**Given passage:**
────────────────────────────────────────
Using a remote datastore
A datastore exposed on a 4D application can be accessed simultaneously through different clients:
- 4D remote applications using ORDA to access the main datastore with the
ds
command. Note that the 4D remote application can still access the database in classic mode. These accesses are handled by the 4D application server. - Other 4D applications (4D remote, 4D Server) opening a session on the remote datastore through the
Open datastore
command. These accesses are handled by the HTTP REST server. - 4D for iOS queries for updating iOS applications. These accesses are handled by the HTTP server.
When you work with a remote datastore referenced through calls to the Open datastore
command, the connection between the requesting processes and the remote datastore is handled via sessions.
Opening sessions
When a 4D application (i.e. a process) opens an external datastore using the Open datastore
command, a session in created on the remote datastore to handle the connection. This session is identified using a internal session ID which is associated to the localID
on the 4D application. This session automatically manages access to data, entity selections, or entities.
The localID
is local to the machine that connects to the remote datastore, which means:
- If other processes of the same application need to access the same remote datastore, they can use the same
localID
and thus, share the same session. - If another process of the same application opens the same remote datastore but with another
localID
, it will create a new session on the remote datastore. - If another machine connects to the same remote datastore with the same
localID
, it will create another session with another cookie.
These principles are illustrated in the following graphics:
For sessions opened by REST requests, please refer to Users and sessions.
────────────────────────────────────────
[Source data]
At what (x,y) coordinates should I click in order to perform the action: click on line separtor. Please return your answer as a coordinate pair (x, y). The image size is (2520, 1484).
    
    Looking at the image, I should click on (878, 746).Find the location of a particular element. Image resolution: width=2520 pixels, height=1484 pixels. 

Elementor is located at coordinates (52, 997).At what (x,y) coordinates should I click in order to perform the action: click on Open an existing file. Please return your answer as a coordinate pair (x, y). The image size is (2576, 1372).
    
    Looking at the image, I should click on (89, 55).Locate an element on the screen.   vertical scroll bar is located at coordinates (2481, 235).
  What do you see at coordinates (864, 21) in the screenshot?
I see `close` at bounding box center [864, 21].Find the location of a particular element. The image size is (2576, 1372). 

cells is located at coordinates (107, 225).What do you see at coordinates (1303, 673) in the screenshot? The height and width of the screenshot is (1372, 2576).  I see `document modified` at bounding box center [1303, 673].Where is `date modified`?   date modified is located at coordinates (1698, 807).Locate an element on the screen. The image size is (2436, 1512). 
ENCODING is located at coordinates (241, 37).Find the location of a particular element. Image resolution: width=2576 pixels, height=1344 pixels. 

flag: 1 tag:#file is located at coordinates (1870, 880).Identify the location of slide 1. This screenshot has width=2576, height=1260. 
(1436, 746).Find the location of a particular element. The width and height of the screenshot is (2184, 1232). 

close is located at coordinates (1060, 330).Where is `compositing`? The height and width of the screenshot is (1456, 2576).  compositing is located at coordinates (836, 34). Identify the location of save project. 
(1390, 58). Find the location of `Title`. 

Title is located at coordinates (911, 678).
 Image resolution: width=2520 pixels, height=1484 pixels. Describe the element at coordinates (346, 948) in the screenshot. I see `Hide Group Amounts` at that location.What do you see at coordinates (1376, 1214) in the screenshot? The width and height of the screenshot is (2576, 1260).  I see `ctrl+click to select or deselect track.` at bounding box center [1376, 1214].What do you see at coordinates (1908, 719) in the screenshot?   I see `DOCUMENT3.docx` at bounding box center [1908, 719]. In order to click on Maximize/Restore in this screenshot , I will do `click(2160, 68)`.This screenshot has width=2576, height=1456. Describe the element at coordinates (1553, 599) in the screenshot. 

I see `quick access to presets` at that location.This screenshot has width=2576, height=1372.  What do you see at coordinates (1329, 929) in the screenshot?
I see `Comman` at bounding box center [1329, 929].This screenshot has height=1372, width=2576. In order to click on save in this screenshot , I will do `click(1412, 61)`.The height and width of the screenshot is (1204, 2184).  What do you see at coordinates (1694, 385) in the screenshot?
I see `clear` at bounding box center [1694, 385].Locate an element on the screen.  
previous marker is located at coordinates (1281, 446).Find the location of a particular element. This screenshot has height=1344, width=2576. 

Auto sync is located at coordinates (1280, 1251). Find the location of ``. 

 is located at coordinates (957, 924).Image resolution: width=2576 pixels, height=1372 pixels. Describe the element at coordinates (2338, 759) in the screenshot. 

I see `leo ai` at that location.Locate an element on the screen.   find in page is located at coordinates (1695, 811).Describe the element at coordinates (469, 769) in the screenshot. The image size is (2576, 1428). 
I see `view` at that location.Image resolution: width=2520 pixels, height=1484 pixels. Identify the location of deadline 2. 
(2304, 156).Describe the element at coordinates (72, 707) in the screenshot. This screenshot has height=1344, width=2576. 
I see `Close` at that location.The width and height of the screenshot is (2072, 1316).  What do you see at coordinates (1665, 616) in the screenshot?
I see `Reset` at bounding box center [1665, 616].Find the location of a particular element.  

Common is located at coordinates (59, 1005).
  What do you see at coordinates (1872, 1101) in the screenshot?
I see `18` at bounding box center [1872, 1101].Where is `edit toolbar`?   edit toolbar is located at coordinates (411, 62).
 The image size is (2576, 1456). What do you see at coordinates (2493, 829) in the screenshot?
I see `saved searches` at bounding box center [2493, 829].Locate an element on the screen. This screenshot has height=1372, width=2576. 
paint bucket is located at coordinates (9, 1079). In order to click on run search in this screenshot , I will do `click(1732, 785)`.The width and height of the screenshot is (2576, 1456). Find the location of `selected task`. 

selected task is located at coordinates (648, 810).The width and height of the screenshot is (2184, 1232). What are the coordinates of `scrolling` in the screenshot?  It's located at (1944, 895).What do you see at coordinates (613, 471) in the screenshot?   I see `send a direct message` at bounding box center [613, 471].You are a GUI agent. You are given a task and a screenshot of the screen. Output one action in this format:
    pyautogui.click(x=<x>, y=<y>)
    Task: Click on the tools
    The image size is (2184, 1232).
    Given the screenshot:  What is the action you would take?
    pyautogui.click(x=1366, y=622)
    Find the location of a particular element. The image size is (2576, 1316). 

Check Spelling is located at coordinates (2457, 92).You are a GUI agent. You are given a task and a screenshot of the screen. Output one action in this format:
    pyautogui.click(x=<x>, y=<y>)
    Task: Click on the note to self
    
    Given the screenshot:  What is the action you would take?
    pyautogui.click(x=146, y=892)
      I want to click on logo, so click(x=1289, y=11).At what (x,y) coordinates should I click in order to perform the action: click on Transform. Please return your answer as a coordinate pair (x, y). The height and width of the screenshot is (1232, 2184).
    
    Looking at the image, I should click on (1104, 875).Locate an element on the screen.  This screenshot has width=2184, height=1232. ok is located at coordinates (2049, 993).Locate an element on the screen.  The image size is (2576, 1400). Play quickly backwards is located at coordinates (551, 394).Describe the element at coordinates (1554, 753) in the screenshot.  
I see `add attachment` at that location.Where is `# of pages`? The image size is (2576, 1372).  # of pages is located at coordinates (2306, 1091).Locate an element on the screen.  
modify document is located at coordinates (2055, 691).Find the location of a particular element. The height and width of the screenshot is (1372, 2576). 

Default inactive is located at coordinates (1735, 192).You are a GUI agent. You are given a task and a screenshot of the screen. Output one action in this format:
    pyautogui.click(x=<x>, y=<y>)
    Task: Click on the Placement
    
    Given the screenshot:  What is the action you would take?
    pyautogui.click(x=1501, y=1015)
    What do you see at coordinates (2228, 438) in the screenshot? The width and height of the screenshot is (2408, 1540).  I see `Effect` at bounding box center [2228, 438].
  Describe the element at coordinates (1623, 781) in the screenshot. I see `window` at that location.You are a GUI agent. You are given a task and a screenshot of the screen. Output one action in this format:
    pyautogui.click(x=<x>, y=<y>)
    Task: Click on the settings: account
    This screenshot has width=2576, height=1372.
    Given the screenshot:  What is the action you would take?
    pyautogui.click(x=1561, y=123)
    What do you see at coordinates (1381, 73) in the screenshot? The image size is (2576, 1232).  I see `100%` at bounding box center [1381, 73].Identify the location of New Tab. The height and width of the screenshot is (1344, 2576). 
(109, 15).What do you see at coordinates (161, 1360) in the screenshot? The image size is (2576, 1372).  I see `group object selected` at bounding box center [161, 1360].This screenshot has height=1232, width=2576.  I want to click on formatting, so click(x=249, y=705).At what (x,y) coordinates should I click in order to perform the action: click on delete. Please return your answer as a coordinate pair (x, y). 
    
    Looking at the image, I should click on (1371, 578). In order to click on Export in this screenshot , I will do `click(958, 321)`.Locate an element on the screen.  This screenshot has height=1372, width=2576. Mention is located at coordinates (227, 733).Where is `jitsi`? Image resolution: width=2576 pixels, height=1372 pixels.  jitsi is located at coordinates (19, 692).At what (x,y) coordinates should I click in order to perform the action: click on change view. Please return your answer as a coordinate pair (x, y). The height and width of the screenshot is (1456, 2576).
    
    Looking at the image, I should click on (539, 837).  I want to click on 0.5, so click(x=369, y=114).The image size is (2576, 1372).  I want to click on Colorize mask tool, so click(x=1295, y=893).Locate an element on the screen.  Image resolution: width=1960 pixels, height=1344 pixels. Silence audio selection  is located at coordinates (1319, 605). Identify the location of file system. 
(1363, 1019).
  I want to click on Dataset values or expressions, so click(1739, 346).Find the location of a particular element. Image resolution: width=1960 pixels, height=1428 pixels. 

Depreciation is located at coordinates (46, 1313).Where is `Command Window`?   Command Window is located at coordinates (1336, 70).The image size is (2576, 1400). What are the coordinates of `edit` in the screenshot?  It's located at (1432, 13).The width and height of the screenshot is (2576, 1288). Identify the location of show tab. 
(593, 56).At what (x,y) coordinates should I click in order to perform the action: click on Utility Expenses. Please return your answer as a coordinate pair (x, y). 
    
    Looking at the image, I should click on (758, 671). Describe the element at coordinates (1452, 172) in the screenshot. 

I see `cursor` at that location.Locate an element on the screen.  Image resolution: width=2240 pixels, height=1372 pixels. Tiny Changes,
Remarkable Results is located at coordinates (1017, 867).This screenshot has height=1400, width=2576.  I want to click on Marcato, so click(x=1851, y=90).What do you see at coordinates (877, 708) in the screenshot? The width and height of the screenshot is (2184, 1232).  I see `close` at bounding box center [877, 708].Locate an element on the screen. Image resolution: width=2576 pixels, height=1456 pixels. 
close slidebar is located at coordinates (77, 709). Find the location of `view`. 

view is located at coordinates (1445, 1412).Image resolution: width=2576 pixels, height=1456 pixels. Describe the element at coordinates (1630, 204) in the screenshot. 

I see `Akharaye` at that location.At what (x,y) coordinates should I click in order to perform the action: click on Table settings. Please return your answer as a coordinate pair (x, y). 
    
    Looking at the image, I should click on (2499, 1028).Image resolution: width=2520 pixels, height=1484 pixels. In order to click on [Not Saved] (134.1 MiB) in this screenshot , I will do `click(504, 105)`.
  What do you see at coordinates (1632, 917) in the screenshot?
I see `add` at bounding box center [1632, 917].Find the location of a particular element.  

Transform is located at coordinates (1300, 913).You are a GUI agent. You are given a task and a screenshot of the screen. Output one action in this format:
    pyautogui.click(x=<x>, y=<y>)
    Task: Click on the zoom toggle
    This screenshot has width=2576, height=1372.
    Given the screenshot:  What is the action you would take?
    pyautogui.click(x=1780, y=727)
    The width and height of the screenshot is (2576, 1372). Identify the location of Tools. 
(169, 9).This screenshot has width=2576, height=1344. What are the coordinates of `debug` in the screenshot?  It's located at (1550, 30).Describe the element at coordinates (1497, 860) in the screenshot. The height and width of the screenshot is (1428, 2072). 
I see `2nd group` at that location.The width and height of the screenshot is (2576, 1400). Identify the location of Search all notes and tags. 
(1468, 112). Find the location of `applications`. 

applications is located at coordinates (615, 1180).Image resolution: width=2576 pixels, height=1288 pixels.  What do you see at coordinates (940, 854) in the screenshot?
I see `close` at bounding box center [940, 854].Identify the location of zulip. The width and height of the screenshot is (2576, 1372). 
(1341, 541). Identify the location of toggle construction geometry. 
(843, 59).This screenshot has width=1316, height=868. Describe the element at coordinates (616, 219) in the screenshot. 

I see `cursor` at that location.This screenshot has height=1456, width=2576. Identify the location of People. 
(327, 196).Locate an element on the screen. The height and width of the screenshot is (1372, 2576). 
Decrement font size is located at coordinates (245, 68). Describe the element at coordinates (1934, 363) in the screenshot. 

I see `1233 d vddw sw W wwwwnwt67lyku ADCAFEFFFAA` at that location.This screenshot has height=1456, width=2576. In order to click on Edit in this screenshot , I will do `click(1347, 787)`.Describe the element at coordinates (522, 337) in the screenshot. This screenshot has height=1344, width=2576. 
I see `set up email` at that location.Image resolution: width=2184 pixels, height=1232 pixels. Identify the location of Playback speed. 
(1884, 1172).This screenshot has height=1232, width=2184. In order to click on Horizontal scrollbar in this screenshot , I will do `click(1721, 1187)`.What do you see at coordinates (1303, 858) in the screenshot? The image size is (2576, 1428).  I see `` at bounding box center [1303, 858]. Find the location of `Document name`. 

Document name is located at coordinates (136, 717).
────────────────────────────────────────
**Task objective:**
Can you reproduce word for word the part of the remote datastore passage starting at "Opening sessions" and ending at "selections, or entities."? These entries come from a separate source, unrelated to the remote datastore passage.

**Answer section:**
Opening sessions
When a 4D application (i.e. a process) opens an external datastore using the Open datastore
command, a session in created on the remote datastore to handle the connection. This session is identified using a internal session ID which is associated to the localID
on the 4D application. This session automatically manages access to data, entity selections, or entities.